7. Strengthen Controls over Telemarketing

The valuable Do Not Call Register initiative has been seriously weakened by government compliance with lobbying by industry and by political parties. These weaknesses must be overcome.

6. Establish an Open Appointment Process for the Privacy Commissioner

Successive Privacy Commissioners have been appointed in secret by the Attorney-General. They have been captured by the bureaucracy and by industry associations. The position must be openly advertised, appointment criteria must be transparent, the selection committee must be representative of the public rather than of the organisations the appointee is meant to regulate, and the appointee must be attuned to the interests of the public rather than those of government and business.

5. Prevent the Inappropriate Export of Personal Data

Many countries have even less protection for personal data than Australia. There is supposed to be a prohibition against the export of personal data to such countries. Yet corporations and government agencies are releasing data to places like India and the USA. The Government and the Privacy Commissioner must fulfil their responsibility to get those data flows back under control.

4. Establish Standards and Guidelines for Public Consultation

Many major government initiatives have substantial negative impacts on privacy and other interests. But agencies are avoiding the involvement of the public in their conception, design and implementation. Authoritative documents need to be negotiated that set minimum standards, and that guide the more enlightened agencies in the conduct of effective consultation processes.

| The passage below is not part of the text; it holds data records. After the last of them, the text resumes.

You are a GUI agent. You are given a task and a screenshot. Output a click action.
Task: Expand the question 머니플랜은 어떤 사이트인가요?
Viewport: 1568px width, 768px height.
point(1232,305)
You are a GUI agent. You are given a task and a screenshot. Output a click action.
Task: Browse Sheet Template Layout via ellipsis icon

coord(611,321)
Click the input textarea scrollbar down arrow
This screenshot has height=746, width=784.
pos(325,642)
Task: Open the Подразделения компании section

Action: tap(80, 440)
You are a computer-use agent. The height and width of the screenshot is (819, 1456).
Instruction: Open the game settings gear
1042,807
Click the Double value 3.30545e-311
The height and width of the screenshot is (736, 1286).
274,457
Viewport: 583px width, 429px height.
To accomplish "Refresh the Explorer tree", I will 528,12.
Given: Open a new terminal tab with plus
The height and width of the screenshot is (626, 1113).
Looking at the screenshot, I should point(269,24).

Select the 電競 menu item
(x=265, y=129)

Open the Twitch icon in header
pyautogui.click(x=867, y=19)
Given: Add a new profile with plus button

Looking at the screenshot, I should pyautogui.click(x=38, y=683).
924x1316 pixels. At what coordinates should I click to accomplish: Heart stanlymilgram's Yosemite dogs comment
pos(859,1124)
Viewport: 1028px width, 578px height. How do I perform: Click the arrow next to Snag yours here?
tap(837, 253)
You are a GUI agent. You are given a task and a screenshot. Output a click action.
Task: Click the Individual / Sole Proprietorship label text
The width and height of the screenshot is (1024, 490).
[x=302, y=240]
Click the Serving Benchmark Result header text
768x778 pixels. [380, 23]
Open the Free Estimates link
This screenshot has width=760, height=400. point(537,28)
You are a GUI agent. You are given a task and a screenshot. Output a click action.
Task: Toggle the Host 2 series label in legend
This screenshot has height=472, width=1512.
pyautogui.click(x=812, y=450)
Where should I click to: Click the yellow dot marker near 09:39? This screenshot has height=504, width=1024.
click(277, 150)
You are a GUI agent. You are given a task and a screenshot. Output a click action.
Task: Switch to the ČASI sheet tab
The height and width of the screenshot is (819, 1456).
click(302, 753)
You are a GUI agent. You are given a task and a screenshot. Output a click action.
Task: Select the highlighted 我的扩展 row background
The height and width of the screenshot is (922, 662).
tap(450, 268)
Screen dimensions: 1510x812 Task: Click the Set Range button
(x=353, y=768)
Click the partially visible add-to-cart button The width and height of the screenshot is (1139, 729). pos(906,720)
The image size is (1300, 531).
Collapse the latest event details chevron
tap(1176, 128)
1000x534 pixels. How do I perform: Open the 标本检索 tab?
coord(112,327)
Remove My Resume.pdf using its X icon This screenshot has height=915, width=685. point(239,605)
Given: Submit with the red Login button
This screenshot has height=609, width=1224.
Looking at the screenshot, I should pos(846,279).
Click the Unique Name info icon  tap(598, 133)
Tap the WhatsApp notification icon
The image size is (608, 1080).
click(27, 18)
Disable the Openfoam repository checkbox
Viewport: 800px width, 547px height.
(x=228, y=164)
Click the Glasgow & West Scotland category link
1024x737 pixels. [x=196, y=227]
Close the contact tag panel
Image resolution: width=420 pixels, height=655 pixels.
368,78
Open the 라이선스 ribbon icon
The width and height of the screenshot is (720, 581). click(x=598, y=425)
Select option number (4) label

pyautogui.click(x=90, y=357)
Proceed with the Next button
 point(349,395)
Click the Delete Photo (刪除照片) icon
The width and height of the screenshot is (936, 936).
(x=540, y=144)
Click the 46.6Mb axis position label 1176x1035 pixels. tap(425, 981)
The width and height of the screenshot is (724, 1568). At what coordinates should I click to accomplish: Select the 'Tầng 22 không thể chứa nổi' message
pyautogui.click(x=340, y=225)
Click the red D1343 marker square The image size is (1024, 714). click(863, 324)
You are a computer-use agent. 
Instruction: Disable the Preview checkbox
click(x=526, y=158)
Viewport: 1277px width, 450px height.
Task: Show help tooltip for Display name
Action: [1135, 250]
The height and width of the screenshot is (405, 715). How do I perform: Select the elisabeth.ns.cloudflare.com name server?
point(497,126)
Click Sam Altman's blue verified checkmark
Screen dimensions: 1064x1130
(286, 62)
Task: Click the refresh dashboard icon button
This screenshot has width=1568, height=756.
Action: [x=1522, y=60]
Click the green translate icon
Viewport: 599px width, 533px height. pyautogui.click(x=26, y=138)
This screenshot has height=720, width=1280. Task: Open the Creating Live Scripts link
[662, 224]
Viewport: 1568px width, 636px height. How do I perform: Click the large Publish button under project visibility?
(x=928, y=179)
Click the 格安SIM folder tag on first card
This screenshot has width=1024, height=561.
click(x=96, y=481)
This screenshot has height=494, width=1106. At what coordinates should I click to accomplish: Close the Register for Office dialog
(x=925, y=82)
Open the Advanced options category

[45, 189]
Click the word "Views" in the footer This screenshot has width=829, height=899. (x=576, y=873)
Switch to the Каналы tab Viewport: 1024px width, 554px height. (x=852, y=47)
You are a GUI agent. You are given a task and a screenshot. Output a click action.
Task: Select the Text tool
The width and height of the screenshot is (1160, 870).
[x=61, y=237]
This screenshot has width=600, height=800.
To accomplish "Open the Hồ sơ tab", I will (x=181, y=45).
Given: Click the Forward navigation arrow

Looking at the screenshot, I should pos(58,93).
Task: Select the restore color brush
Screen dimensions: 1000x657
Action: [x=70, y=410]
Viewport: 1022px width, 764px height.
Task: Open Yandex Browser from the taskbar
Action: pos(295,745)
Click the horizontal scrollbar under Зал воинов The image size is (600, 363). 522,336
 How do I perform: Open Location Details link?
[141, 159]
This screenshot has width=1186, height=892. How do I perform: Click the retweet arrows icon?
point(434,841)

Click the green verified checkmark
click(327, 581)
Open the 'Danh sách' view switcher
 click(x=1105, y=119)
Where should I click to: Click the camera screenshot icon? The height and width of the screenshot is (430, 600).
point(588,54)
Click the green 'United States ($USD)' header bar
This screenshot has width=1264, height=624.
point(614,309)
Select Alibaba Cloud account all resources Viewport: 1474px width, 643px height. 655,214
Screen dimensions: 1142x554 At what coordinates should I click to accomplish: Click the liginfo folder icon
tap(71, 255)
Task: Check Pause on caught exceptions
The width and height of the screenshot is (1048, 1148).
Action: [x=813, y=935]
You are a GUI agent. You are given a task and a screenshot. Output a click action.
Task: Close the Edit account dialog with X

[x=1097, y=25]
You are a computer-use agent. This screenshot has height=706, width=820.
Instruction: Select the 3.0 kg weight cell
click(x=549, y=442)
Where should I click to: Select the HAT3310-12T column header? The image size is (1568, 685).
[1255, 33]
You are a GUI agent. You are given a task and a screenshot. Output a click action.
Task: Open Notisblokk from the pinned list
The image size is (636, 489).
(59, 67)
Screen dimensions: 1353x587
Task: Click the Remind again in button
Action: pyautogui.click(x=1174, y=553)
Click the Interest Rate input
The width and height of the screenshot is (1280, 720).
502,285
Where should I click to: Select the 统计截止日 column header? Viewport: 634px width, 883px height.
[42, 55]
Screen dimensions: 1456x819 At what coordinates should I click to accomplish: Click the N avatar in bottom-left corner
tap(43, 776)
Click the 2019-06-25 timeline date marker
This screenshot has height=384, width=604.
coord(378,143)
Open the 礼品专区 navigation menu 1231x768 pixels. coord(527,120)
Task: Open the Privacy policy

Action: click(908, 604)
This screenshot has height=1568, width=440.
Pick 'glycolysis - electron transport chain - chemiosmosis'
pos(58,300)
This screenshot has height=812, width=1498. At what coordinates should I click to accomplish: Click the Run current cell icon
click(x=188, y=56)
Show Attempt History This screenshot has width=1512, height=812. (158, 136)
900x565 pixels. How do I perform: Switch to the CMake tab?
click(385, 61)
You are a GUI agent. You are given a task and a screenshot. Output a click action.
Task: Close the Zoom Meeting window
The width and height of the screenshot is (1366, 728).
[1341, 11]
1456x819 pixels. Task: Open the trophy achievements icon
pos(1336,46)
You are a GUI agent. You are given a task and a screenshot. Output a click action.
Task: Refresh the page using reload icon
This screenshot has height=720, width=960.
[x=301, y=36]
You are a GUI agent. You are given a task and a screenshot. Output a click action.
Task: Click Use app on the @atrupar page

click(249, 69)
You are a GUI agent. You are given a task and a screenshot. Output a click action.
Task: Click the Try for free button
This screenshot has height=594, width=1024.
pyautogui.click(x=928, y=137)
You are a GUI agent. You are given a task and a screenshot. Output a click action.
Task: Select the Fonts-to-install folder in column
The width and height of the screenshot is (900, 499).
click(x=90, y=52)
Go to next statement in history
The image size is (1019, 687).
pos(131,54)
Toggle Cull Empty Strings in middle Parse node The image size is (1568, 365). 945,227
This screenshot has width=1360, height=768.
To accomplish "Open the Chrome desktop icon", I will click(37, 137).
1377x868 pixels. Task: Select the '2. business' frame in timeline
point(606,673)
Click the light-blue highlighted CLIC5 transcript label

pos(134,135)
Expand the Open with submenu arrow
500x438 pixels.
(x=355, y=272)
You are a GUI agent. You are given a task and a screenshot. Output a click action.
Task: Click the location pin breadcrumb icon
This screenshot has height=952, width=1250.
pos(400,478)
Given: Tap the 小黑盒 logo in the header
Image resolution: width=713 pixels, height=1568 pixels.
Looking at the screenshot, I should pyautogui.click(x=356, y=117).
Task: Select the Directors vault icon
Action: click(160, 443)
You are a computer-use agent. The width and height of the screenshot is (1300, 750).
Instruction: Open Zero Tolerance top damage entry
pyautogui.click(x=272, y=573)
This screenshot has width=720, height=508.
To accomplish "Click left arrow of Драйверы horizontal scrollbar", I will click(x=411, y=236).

3. Declare a Moratorium on All Biometrics and RFID-Tagging of Humans

The Biometrics industry is immature, is plagued by high error-rates and misinformation, and is creating profound risks for the future of personal information security. A significant number of grossly intrusive projects are in progress. They need to be halted, pending public information and consultation processes, followed by enactment of strong and enforceable laws regulating the use of all such technologies by all agencies and corporations.

2. Cancel the 'KYC' Requirements Imposed on Businesses

Under the guise of anti-money-laundering provisions, so-called AML-CTF legislation is about to come into effect. It substantially widens and deepens requirements of business enterprises to 'Know Your Customer', far beyond the ‘100-point check’. The enlistment of companies as State informers is not consistent with a free and open society, but rather with East Germany under the Stasi.

1. Rollback all of the Unjustified 'Counter-Terrorism' Provisions

Many privacy-hostile measures have been enacted, on the pretext that they are somehow necessary to protect public security. Changes are needed. All accesses by all agencies, including all national security and law enforcement agencies, require prior justification and a judicial warrant.